Data records:
[Start of Attachment]
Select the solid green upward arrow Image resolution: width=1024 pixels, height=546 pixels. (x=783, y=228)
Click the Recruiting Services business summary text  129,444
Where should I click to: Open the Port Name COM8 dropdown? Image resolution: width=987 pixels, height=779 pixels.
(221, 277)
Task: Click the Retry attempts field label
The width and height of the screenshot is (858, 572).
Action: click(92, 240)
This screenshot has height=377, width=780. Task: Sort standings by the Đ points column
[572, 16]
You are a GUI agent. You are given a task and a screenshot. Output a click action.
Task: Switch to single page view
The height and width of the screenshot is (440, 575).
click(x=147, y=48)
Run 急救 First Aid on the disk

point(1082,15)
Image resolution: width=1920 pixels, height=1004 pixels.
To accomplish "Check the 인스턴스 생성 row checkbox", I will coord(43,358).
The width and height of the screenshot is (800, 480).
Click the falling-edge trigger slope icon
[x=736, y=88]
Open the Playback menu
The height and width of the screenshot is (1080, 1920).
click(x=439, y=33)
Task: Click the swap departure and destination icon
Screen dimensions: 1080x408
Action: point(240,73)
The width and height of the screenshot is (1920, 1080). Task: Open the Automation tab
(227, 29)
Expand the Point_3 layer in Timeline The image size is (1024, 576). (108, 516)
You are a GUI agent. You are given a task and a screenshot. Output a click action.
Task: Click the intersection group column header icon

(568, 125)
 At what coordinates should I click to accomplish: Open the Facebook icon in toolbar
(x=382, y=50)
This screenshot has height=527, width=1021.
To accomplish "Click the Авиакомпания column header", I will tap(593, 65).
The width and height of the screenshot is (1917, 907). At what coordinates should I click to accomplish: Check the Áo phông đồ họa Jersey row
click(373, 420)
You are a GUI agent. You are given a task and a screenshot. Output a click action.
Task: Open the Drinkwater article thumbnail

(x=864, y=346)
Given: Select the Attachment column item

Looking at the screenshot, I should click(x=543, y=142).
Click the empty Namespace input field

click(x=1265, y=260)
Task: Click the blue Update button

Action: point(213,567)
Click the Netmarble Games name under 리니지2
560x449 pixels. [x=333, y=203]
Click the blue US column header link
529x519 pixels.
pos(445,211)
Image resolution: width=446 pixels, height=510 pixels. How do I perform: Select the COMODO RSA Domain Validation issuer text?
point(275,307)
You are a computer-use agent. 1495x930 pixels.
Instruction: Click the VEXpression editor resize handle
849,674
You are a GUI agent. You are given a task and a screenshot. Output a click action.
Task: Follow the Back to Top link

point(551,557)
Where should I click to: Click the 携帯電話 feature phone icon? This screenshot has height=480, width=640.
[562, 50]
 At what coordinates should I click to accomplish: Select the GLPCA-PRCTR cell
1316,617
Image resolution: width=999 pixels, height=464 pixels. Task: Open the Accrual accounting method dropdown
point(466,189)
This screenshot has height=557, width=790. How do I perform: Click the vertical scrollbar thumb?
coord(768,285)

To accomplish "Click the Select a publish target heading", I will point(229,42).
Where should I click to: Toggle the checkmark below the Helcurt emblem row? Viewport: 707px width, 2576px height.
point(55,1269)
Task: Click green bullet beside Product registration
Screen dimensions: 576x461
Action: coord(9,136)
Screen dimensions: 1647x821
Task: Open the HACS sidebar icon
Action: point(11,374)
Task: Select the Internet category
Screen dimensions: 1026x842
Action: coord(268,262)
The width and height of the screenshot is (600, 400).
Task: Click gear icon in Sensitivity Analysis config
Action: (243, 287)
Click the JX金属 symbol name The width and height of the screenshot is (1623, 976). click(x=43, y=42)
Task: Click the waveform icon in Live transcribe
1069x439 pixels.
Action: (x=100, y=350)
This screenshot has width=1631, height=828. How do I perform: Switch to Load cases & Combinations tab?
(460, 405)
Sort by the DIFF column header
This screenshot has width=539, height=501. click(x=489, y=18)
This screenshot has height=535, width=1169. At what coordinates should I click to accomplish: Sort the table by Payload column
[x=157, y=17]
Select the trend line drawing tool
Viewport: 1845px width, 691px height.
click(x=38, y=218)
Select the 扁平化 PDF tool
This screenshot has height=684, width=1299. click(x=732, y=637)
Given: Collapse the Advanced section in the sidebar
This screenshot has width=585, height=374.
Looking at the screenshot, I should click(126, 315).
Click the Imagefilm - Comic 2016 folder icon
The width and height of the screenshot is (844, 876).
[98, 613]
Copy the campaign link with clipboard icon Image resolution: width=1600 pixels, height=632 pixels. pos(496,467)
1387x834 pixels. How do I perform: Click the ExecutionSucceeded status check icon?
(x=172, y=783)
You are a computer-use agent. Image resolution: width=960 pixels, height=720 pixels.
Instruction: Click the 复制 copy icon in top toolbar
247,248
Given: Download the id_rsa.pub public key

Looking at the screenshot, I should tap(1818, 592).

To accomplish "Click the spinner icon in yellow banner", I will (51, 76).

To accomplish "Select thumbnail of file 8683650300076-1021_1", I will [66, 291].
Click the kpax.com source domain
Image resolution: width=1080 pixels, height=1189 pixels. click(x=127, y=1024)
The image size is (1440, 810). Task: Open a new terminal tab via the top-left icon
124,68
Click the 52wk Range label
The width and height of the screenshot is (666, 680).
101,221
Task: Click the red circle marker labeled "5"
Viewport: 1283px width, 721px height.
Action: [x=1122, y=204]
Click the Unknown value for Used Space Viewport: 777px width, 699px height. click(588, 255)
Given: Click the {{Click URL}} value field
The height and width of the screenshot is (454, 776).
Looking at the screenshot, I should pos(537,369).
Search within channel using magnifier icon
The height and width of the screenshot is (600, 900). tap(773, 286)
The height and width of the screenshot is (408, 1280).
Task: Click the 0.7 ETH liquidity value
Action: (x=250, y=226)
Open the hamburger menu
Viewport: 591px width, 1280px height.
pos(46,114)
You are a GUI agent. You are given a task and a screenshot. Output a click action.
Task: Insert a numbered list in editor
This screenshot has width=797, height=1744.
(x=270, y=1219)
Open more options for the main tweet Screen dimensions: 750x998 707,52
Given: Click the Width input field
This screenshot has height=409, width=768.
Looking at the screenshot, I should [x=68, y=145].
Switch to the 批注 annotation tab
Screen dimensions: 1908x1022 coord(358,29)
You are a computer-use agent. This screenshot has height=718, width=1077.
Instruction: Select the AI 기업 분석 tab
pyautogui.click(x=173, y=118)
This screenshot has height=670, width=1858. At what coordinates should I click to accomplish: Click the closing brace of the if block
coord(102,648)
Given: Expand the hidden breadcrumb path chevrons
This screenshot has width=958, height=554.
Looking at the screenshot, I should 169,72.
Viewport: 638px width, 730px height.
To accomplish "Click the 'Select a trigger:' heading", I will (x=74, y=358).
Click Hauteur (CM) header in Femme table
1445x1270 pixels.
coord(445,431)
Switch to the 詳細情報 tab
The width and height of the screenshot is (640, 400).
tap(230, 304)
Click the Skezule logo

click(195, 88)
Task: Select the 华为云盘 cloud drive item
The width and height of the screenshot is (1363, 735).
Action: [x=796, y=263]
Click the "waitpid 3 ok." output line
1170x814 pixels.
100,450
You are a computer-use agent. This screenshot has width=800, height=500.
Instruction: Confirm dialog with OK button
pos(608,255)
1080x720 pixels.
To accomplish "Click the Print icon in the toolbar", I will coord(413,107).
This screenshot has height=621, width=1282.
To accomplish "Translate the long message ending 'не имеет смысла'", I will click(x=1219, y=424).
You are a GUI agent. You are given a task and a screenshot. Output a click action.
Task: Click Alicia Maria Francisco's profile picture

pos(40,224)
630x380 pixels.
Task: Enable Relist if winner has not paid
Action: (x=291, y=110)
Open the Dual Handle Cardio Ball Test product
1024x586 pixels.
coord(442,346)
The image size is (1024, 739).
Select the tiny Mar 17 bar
[End of Attachment]
Reproduce the full block of data exactly, omitting nothing.

Solution to this task:
Select the solid green upward arrow Image resolution: width=1024 pixels, height=546 pixels. (x=783, y=228)
Click the Recruiting Services business summary text  129,444
Where should I click to: Open the Port Name COM8 dropdown? Image resolution: width=987 pixels, height=779 pixels.
(221, 277)
Task: Click the Retry attempts field label
The width and height of the screenshot is (858, 572).
Action: click(92, 240)
This screenshot has height=377, width=780. Task: Sort standings by the Đ points column
[572, 16]
You are a GUI agent. You are given a task and a screenshot. Output a click action.
Task: Switch to single page view
The height and width of the screenshot is (440, 575).
click(x=147, y=48)
Run 急救 First Aid on the disk

point(1082,15)
Image resolution: width=1920 pixels, height=1004 pixels.
To accomplish "Check the 인스턴스 생성 row checkbox", I will coord(43,358).
The width and height of the screenshot is (800, 480).
Click the falling-edge trigger slope icon
[x=736, y=88]
Open the Playback menu
The height and width of the screenshot is (1080, 1920).
click(x=439, y=33)
Task: Click the swap departure and destination icon
Screen dimensions: 1080x408
Action: point(240,73)
The width and height of the screenshot is (1920, 1080). Task: Open the Automation tab
(227, 29)
Expand the Point_3 layer in Timeline The image size is (1024, 576). (108, 516)
You are a GUI agent. You are given a task and a screenshot. Output a click action.
Task: Click the intersection group column header icon

(568, 125)
 At what coordinates should I click to accomplish: Open the Facebook icon in toolbar
(x=382, y=50)
This screenshot has height=527, width=1021.
To accomplish "Click the Авиакомпания column header", I will tap(593, 65).
The width and height of the screenshot is (1917, 907). At what coordinates should I click to accomplish: Check the Áo phông đồ họa Jersey row
click(373, 420)
You are a GUI agent. You are given a task and a screenshot. Output a click action.
Task: Open the Drinkwater article thumbnail

(x=864, y=346)
Given: Select the Attachment column item

Looking at the screenshot, I should click(x=543, y=142).
Click the empty Namespace input field

click(x=1265, y=260)
Task: Click the blue Update button

Action: point(213,567)
Click the Netmarble Games name under 리니지2
560x449 pixels. [x=333, y=203]
Click the blue US column header link
529x519 pixels.
pos(445,211)
Image resolution: width=446 pixels, height=510 pixels. How do I perform: Select the COMODO RSA Domain Validation issuer text?
point(275,307)
You are a computer-use agent. 1495x930 pixels.
Instruction: Click the VEXpression editor resize handle
849,674
You are a GUI agent. You are given a task and a screenshot. Output a click action.
Task: Follow the Back to Top link

point(551,557)
Where should I click to: Click the 携帯電話 feature phone icon? This screenshot has height=480, width=640.
[562, 50]
 At what coordinates should I click to accomplish: Select the GLPCA-PRCTR cell
1316,617
Image resolution: width=999 pixels, height=464 pixels. Task: Open the Accrual accounting method dropdown
point(466,189)
This screenshot has height=557, width=790. How do I perform: Click the vertical scrollbar thumb?
coord(768,285)

To accomplish "Click the Select a publish target heading", I will point(229,42).
Where should I click to: Toggle the checkmark below the Helcurt emblem row? Viewport: 707px width, 2576px height.
point(55,1269)
Task: Click green bullet beside Product registration
Screen dimensions: 576x461
Action: coord(9,136)
Screen dimensions: 1647x821
Task: Open the HACS sidebar icon
Action: point(11,374)
Task: Select the Internet category
Screen dimensions: 1026x842
Action: coord(268,262)
The width and height of the screenshot is (600, 400).
Task: Click gear icon in Sensitivity Analysis config
Action: (243, 287)
Click the JX金属 symbol name The width and height of the screenshot is (1623, 976). click(x=43, y=42)
Task: Click the waveform icon in Live transcribe
1069x439 pixels.
Action: (x=100, y=350)
This screenshot has width=1631, height=828. How do I perform: Switch to Load cases & Combinations tab?
(460, 405)
Sort by the DIFF column header
This screenshot has width=539, height=501. click(x=489, y=18)
This screenshot has height=535, width=1169. At what coordinates should I click to accomplish: Sort the table by Payload column
[x=157, y=17]
Select the trend line drawing tool
Viewport: 1845px width, 691px height.
click(x=38, y=218)
Select the 扁平化 PDF tool
This screenshot has height=684, width=1299. click(x=732, y=637)
Given: Collapse the Advanced section in the sidebar
This screenshot has width=585, height=374.
Looking at the screenshot, I should click(126, 315).
Click the Imagefilm - Comic 2016 folder icon
The width and height of the screenshot is (844, 876).
[98, 613]
Copy the campaign link with clipboard icon Image resolution: width=1600 pixels, height=632 pixels. pos(496,467)
1387x834 pixels. How do I perform: Click the ExecutionSucceeded status check icon?
(x=172, y=783)
You are a computer-use agent. Image resolution: width=960 pixels, height=720 pixels.
Instruction: Click the 复制 copy icon in top toolbar
247,248
Given: Download the id_rsa.pub public key

Looking at the screenshot, I should tap(1818, 592).

To accomplish "Click the spinner icon in yellow banner", I will (51, 76).

To accomplish "Select thumbnail of file 8683650300076-1021_1", I will [66, 291].
Click the kpax.com source domain
Image resolution: width=1080 pixels, height=1189 pixels. click(x=127, y=1024)
The image size is (1440, 810). Task: Open a new terminal tab via the top-left icon
124,68
Click the 52wk Range label
The width and height of the screenshot is (666, 680).
101,221
Task: Click the red circle marker labeled "5"
Viewport: 1283px width, 721px height.
Action: [x=1122, y=204]
Click the Unknown value for Used Space Viewport: 777px width, 699px height. click(588, 255)
Given: Click the {{Click URL}} value field
The height and width of the screenshot is (454, 776).
Looking at the screenshot, I should pos(537,369).
Search within channel using magnifier icon
The height and width of the screenshot is (600, 900). tap(773, 286)
The height and width of the screenshot is (408, 1280).
Task: Click the 0.7 ETH liquidity value
Action: (x=250, y=226)
Open the hamburger menu
Viewport: 591px width, 1280px height.
pos(46,114)
You are a GUI agent. You are given a task and a screenshot. Output a click action.
Task: Insert a numbered list in editor
This screenshot has width=797, height=1744.
(x=270, y=1219)
Open more options for the main tweet Screen dimensions: 750x998 707,52
Given: Click the Width input field
This screenshot has height=409, width=768.
Looking at the screenshot, I should [x=68, y=145].
Switch to the 批注 annotation tab
Screen dimensions: 1908x1022 coord(358,29)
You are a computer-use agent. This screenshot has height=718, width=1077.
Instruction: Select the AI 기업 분석 tab
pyautogui.click(x=173, y=118)
This screenshot has height=670, width=1858. At what coordinates should I click to accomplish: Click the closing brace of the if block
coord(102,648)
Given: Expand the hidden breadcrumb path chevrons
This screenshot has width=958, height=554.
Looking at the screenshot, I should 169,72.
Viewport: 638px width, 730px height.
To accomplish "Click the 'Select a trigger:' heading", I will (x=74, y=358).
Click Hauteur (CM) header in Femme table
1445x1270 pixels.
coord(445,431)
Switch to the 詳細情報 tab
The width and height of the screenshot is (640, 400).
tap(230, 304)
Click the Skezule logo

click(195, 88)
Task: Select the 华为云盘 cloud drive item
The width and height of the screenshot is (1363, 735).
Action: [x=796, y=263]
Click the "waitpid 3 ok." output line
1170x814 pixels.
100,450
You are a computer-use agent. This screenshot has width=800, height=500.
Instruction: Confirm dialog with OK button
pos(608,255)
1080x720 pixels.
To accomplish "Click the Print icon in the toolbar", I will coord(413,107).
This screenshot has height=621, width=1282.
To accomplish "Translate the long message ending 'не имеет смысла'", I will click(x=1219, y=424).
You are a GUI agent. You are given a task and a screenshot. Output a click action.
Task: Click Alicia Maria Francisco's profile picture

pos(40,224)
630x380 pixels.
Task: Enable Relist if winner has not paid
Action: (x=291, y=110)
Open the Dual Handle Cardio Ball Test product
1024x586 pixels.
coord(442,346)
The image size is (1024, 739).
Select the tiny Mar 17 bar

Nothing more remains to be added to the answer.